Bonnard comenta sobre este pasaje: «En pocos textos evangélicos se expresa con tanta sencillez la fe de Jesús y sus discípulos en el Dios creador: creador soberano, pero infinitamente próximo a los hombres y a la naturaleza... No se trata de un entusiasmo fácil y natural ante el paisaje de Palestina, por otra parte incomparable, en especial en la región de Nazaret; para descubrir esta naturaleza de Dios, y encontrar en ella una llamada a la confianza, hace falta nada menos que la fe.»

La revelación bíblica acerca de la creación del mundo no significa, pues, una respuesta a la pregunta teórica sobre el origen de las cosas. Es una enseñanza acerca del modo de vivir en el mundo y acerca del sentido de la vida, que contiene, además, un nuevo elemento: si el mundo es don de Dios, se convierte en responsabilidad para el hombre, a quien se le dirige en todo momento esta palabra inquietante: «Dame cuenta de tu administración» (Lc 16, 2). Ciertamente, la primera «respuesta» del hombre al don de Dios es un «sí» a Dios y al mundo. La «fidelidad a la tierra» del cristiano posee una base más positiva que la de Nietzsche: no se formula mediante la tesis sin horizonte del «eterno retorno» de la historia, en la que la afirmación de la realidad radica en la afirmación del permanente retorno de lo mismo, sino mediante la acción de gracias y la alabanza al Creador de todo. La creaturidad del mundo no disminuye su dignidad, sino todo lo contrario: como obra de Dios, el mundo goza ya de por sí del refrendo y la aceptación de Aquél que al crearlo lo encontró «muy bueno».

Pero la responsabilidad del hombre es sobre todo activa: puede transformar el mundo, corrompiéndolo o mejorándolo. Cuando el hombre hace el balance de su actividad mundana, no puede dejar de hacerlo ante el mismo Dios. El juicio que recoge la Biblia es más bien negativo: por el «pecado» humano la tierra sufre maldición (Gén 3, 17) y el mundo está «condenado al fracaso» y sometido a la «corrupción» (Rm 8, 19-22), aunque su bondad radical no haya podido ser corrompida y los elementos sigan obedeciendo a Dios a pesar de la desobediencia del hombre (Dt 4, 26; Is 1, 2-3; Mi 1, 2; Jer 8, 7, etc.).

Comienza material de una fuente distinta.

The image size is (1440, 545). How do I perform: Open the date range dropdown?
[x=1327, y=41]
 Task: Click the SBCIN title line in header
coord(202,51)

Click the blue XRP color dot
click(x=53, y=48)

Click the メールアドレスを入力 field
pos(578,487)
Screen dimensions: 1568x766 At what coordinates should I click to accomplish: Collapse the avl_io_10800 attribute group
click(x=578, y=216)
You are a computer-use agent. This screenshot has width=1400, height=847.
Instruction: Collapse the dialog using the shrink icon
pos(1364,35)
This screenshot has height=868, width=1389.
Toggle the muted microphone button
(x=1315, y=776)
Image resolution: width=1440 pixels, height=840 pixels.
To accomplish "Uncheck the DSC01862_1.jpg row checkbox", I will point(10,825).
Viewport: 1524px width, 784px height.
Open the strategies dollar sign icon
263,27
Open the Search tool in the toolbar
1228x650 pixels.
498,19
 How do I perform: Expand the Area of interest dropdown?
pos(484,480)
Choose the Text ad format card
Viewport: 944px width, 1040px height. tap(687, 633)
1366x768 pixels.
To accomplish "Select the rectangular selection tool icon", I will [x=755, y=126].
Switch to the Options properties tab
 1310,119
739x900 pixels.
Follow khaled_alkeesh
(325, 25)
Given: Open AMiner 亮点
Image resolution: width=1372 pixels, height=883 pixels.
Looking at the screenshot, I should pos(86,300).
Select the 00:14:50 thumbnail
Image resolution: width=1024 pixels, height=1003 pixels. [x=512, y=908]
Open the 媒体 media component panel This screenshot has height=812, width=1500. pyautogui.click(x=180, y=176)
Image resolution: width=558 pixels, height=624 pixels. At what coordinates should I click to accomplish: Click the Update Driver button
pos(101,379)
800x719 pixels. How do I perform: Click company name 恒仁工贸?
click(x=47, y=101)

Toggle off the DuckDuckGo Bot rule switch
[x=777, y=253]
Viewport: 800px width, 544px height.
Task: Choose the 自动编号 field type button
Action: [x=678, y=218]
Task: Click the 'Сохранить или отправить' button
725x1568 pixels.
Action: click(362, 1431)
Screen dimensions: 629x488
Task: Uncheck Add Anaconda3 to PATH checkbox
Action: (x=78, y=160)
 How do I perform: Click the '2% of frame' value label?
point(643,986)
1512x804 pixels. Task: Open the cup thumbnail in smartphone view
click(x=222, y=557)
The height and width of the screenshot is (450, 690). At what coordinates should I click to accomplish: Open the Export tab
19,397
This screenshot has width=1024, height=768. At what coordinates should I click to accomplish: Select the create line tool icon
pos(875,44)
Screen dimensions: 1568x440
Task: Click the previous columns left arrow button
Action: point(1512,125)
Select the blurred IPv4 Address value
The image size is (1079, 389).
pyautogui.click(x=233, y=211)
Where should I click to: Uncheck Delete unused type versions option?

FIESTA: La fiesta es el modo como el hombre celebra el don de Dios que es el mundo, aunque no sea sólo eso, puesto que, al menos la fiesta cristiana, tiene un contenido esencialmente histórico. Frente a la «di-versión», que es olvido de sí mismo y del mundo, evasión de una realidad con la que ya no se es capaz de enfrentarse, la fiesta es afirmación de la vida y del mundo, afirmación que presupone que la vida tiene un sentido: solamente por esto es posible la fiesta. Por más que los acontecimientos contradigan la celebración, la fe y la esperanza sostienen y afirman el sentido de la vida y provocan la alegría festiva. Por eso, no todos son capaces de participar en una fiesta sin convertirla en distracción. «No es muestra de habilidad ­escribía Nietzsche­ organizar una fiesta, sino el dar con aquellos que puedan alegrarse en ella.» La parábola del banquete de bodas (Mt 22, 1-14; cf. Le 14, 16-24) muestra hasta qué punto las preocupaciones de la vida pueden impedir el goce de la existencia y la capacidad festiva. Sólo los verdaderamente pobres, los excluidos de los banquetes de los poderosos ­como Lázaro (Lc 16, 19-31)- son capaces de alegrarse en una fiesta en la que lo que se celebra es la liberación futura y la bondad de un mundo otorgado por Dios a los sencillos de corazón, los únicos que «poseerán la tierra en herencia» (Mt 5, 4). El invitado expulsado del banquete por no llevar el traje adecuado no es aquél que carece de dinero para ir ricamente vestido sino el que no es capaz de acudir «llena la boca de risas y los labios de gritos de alegría» (Sal 126, 2), revestido de esperanza, de justicia y de alegría escatológica.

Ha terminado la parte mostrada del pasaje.